Unlike the Seattle case, Aziz v. Trump followed an orderly procedure from TRO to Preliminary Injunction in the EDVA, with the opportunity for adequate briefing and presentation of evidence.  Virginia had even filed comprehensive Proposed Findings of Fact.  Indeed, Judge Brinkema’s Opinion includes an eight-page Findings of Fact section.

A year from now, the details of Judge Brinkema’s Opinion will be mostly forgotten.  Her dispatch of the Government’s lead argument that the Executive Order is not reviewable by the federal courts may, however, be long discussed.  The judge writes:

Maximum power does not mean absolute power.  Every presidential action must still comply with the limits set for Congress’ delegation of power and the constraints of the Constitution, including the Bill of Rights.

The Opinion even references Marbury v. Madison, probably the first case studied in Constitutional Law class.  

The EDVA Opinion does not discuss Virginia’s standing other than to reference Judge Brinkema’s Order and Opinion from February 3rd granting Virginia’s Motion to Intervene.  In the progression through the legal standard for preliminary injunction, the Opinion states that “[t]he Commonwealth had produced unrebutted evidence supporting its position that it is likely to succeed on an Establishment Clause claim.”  There is no discussion of Virginia equal protection, due process, or statutory claims except in a footnote where the Court explains that “[B]cause the Commonwealth has established a likelihood of success on its Establishment Clause claim, the court does not need to address [the other claims].”  The Court concluded that Virginia proved sufficient bases for the Preliminary Injunction Order.

Summary and Status

The Immigration Executive Order, issued only 2½ weeks ago, is now the subject of more than 40 lawsuits.  The drama began when international flights landed at JFK Airport and then at Dulles Airport—passengers who boarded the flights holding valid Green Cards and visas learned that an Executive Order issued after take-off blocked their legal entry into the United States.

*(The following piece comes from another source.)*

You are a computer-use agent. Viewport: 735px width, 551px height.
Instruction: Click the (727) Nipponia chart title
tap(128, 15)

In Aziz v. Trump, the EDVA case, the initial parties were the Aziz bothers and other travelers who were blocked from entry, denied legal counsel, and almost immediately placed on returning flights.  As the case moved forward, the parties shifted and the issues narrowed.  The Commonwealth of Virginia sought to intervene.  Soon, in both the EDVA litigation and in the Seattle case, the states had the leading roles, and the issues focused on the states’ standing and whether the federal courts could review the Executive Order.  The Ninth Circuit and now the EDVA have confirmed that the states do have standing.  And, perhaps most significantly, the courts have emphatically rejected the Government’s argument that this Executive Order is beyond review by the federal courts.

The Seattle case has returned to the district court with the initial nationwide TRO banning enforcement of most of Sections 3 and 5 of the Immigration Executive Order in place.  In a new order issued this morning, the Seattle district judge noted that the Ninth Circuit construed the TRO as a preliminary injunction, and thus he has dispensed with further consideration of a preliminary injunction and has ordered the parties “to continue with other aspects of this litigation.”

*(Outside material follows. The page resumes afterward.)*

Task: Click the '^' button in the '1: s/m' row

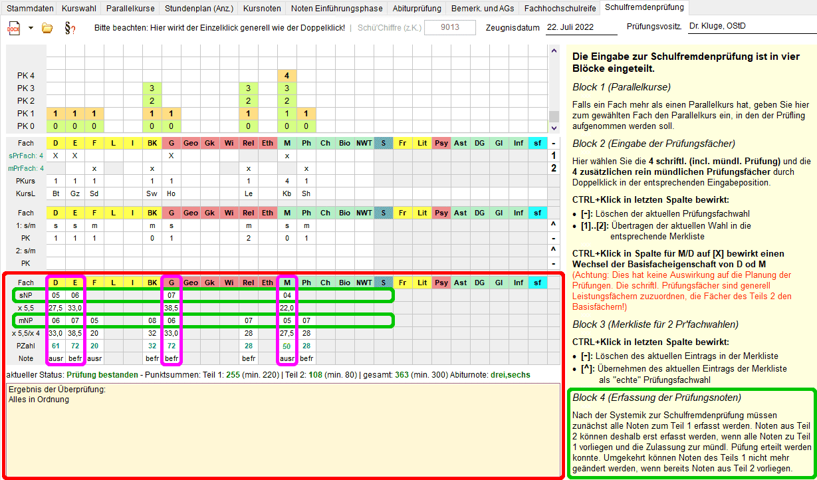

Meanwhile, after 112 Docket entries and appearances by 28 amici parties, Judge Brinkema’s more limited Preliminary Injunction Order may now be appealed to the Fourth Circuit.

The EDVa Drama Over the Immigration Executive Order: From IAD to Courtroom 701 in Seven Wild Days

News reports have followed the short saga of the Immigration Executive Order issued on Jan. 27th by President Trump, but the legal saga culminating in this morning’s hearing (Friday, Feb. 3rd) before Judge Brinkema is remarkable, even by EDVA standards.

Earlier this morning, the first confrontation over the Executive Order unfolded in Judge Brinkema 7th Floor courtroom in Aziz at al. v. Trump, Case No. 1:17cv116—LMB/TCB.  As filed, the matter addressed the detainment of two brothers, both Green Card holders, traveling through Dulles Airport on their way to meet their father, who lives in Flint, Michigan.  The plight of the Aziz brothers appears now to be resolved, but the Commonwealth of Virginia has sought to intervene to push the broader issues with the Executive Order.

The issues before Judge Brinkema included the original parties’ Motion for Abeyance, Virginia’s Intervention Motion, the Motion of a second set of Plaintiffs to Intervene, and a Rule to Show Cause.  The Minute Order shows that the judge granted both Motions to Intervene and the original parties’ Motion to Hold Claims in Abeyance.  The judge denied, however, the Motion for the Rule to Show Cause.

The case thus continues with the Commonwealth of Virginia seemingly in the driver’s seat on the Plaintiffs’ side.

Friday Afternoon Executive Order

President Trump signed his Executive Order at about 4:30 PM on Friday, January 27, 2017.  As of the time of signing, flights from the Middle East heading to various US international airports were already in the air with arrivals beginning on Saturday morning.  This meant that a number of passengers from the seven foreign nations identified in the Executive Order were flying into an uncertain situation.  These passengers held Green Cards and valid student/work visas – without this advanced-entry approval, they never would have been permitted to board the international flights in the first place.

Saturday Morning—Incoming Flights

The first of the affected flights landed at JFK Airport early on Saturday, January 28th.  About 45 minutes later the first affected flight landed at Dulles Airport.  On board the Dulles fight were the two Aziz brothers, Yemeni nationals who were granted Green Cards because their father is a US citizen.  The brothers were connecting through Dulles on the way to Michigan where their father was planning to meet them.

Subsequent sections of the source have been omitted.